As Dean Wampler, author ofFast Data Architectures for Streaming Applications argues, "if everything is considered a "stream" -- either finite (as in batch processing) or unbounded -- then the same infrastructure doesn't just unify the batch and speed layers, but batch processing becomes a subset of stream processing."
This as a paradigm shift, argues Tzoumas, as it means that the database is no longer the keeper of the global truth.
The global truth is in the stream: an always-on, immutable flow of data that is processed by an unbounded processing engine. State becomes a view on that unbounded data, specific to each application and kept locally utilizing whatever storage makes sense for the application.
In this architecture, applications consume streams of unbounded data, but they also use streams to publish their own data that may in turn be consumed by other applications. So the streaming engine becomes the hub of the entire data ecosystem. According to Tzoumas:
"What most people think of when it comes to streaming is applications like real-time analytics or IoT. We do believe that these are super-important and we fully support them, however what unbounded processing has the potential to do is offer a new pathway for all applications whose nature fits the streaming model, and those go way beyond the typical examples one would think of.
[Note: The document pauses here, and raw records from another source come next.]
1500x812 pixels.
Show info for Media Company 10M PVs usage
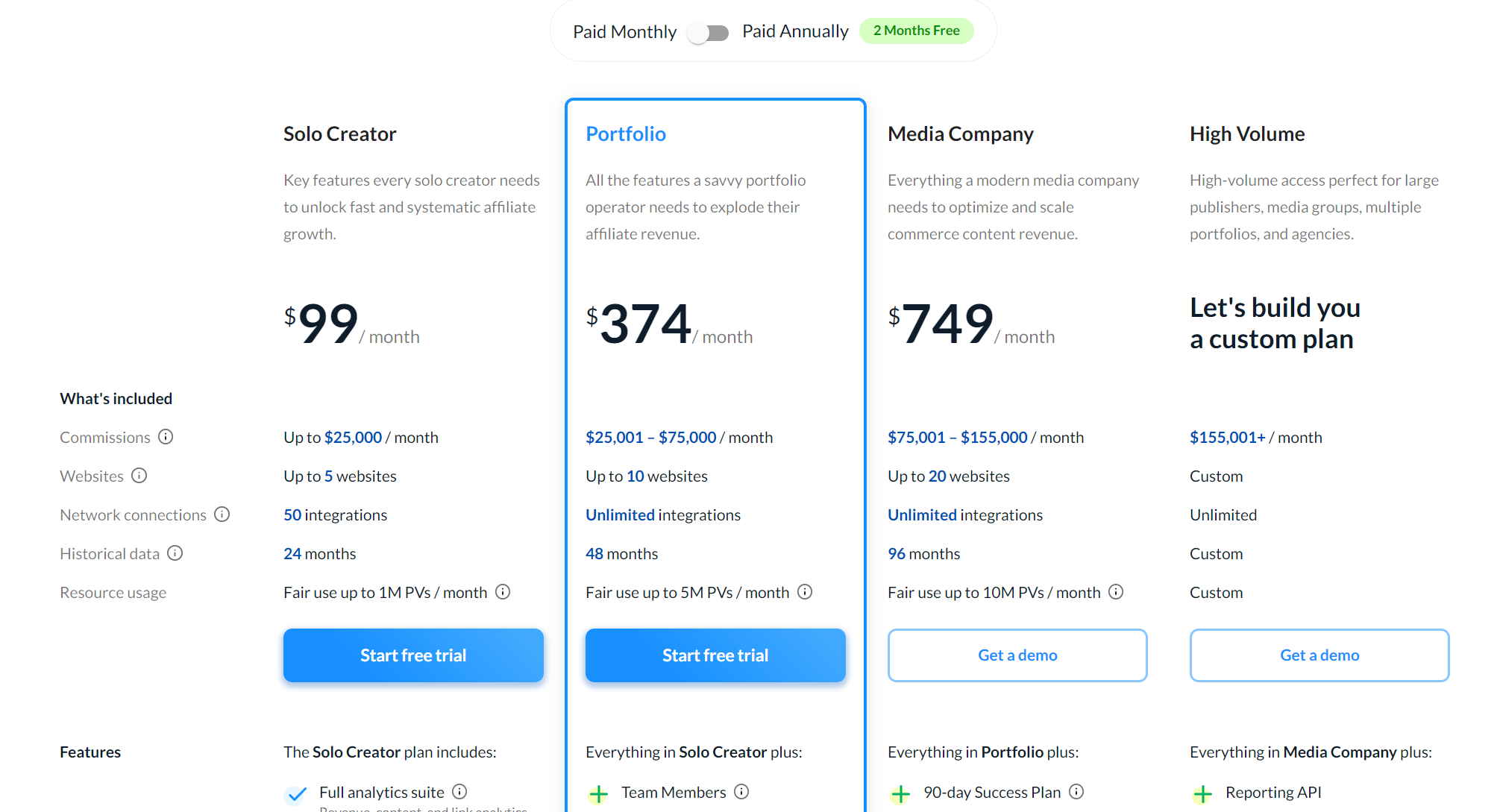point(1116,592)
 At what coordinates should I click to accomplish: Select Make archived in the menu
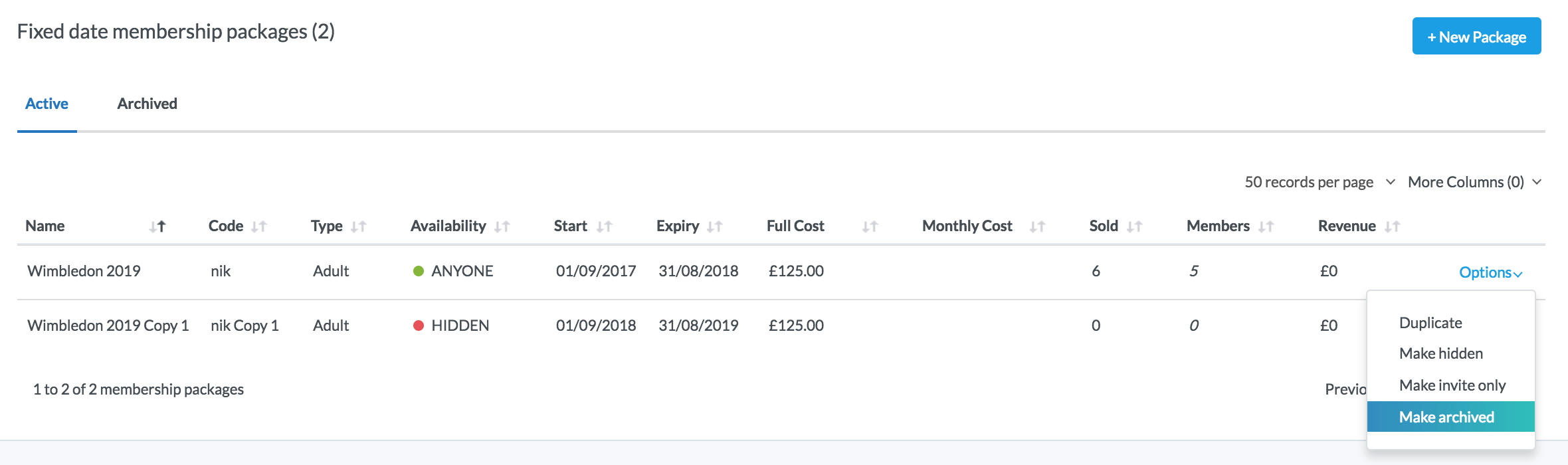point(1446,417)
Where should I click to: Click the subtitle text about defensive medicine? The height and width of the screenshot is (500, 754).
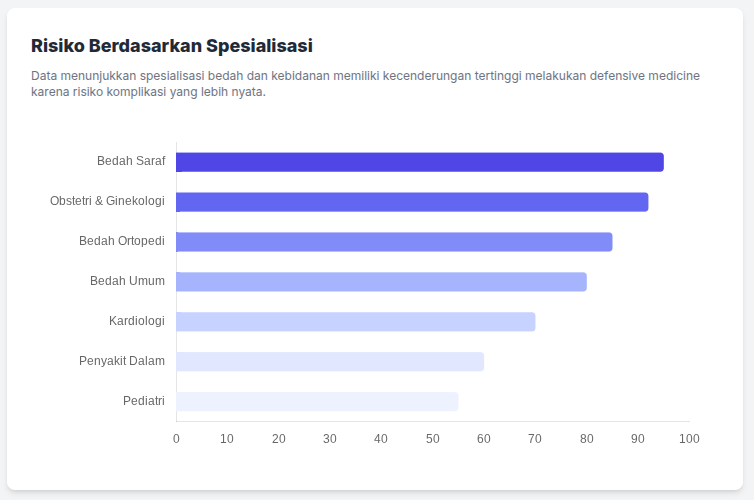coord(365,84)
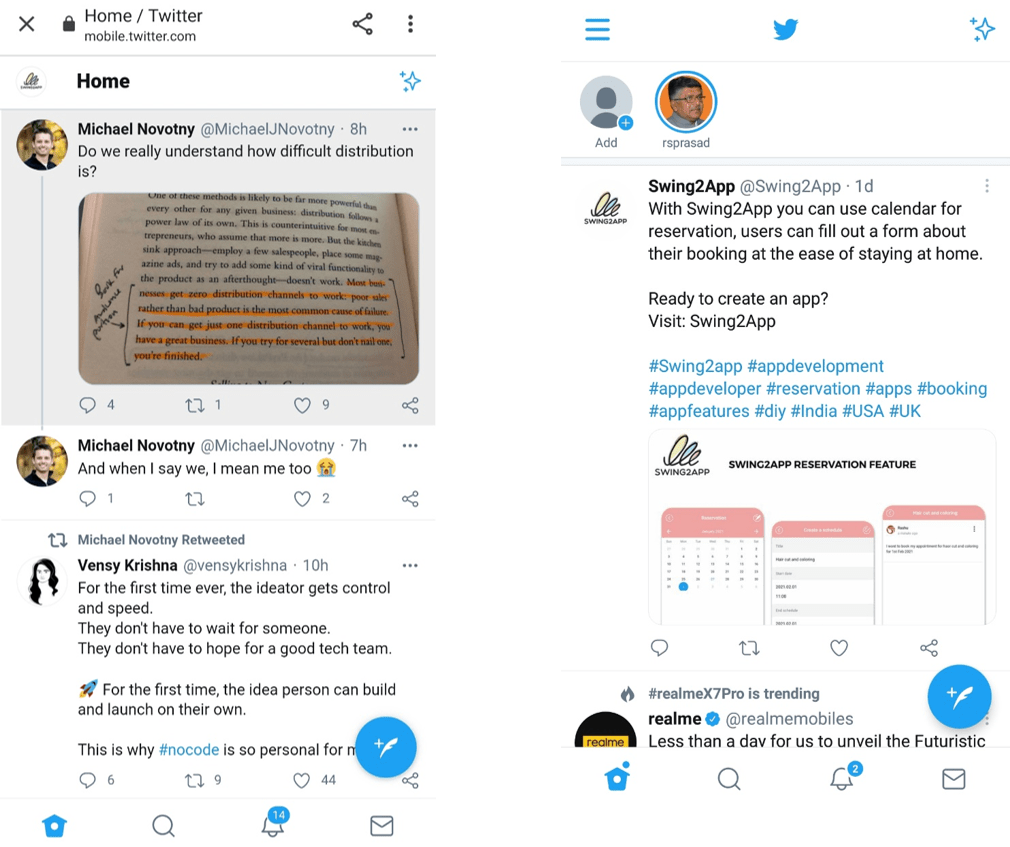
Task: Open browser three-dot overflow menu
Action: (410, 24)
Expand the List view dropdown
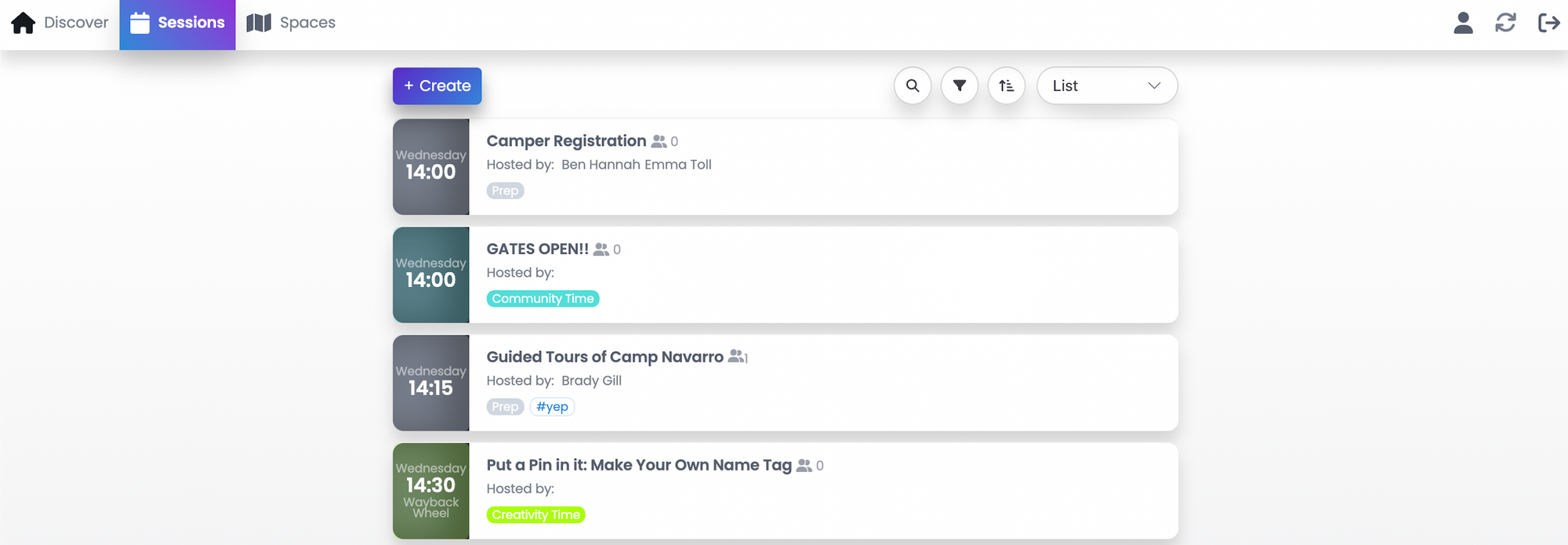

Basically, these are all applications that periodically update their data. They may not necessarily be real time -- they may have latency that goes into the hours range, but that's not the point. as long as there is an inflow of data, we see them as streaming data applications. These are operational, not analytics applications. So for me streaming is not in any way confined to the analytics world, or the Hadoop world for that matter."
Tzoumas further says that:
Tzoumas offers two reasons for this:
1) Time management. You can manage time correctly (by using event time and watermarks), so you can group records correctly, based on when an event occurred, and not just artificially, based on when an event was ingested or processed (which is very often wrong).
2) State management. By modeling your problem as a streaming problem, you can keep state across boundaries. So two events that arrive in different time intervals but still belong to the same logical group can still be correlated with each other.
This may sound compelling, but why go for Flink when there are so many alternatives out there?
Why would anyone choose Flink over Spark in specific, which is enjoying wide popularity and vendor support? After all, if it's latency you're worried about, as Tom Reilly, Cloudera's CEO put it, "we're able to offer sub-second responses and we don't hear any complaints from customers."
Spark is a really good community, but Spark as a platform has some fundamental problems when it comes to streaming, argues Tzoumas.
"It's not about sub-second responses, it's about how to approach a continuous application that needs to keep state.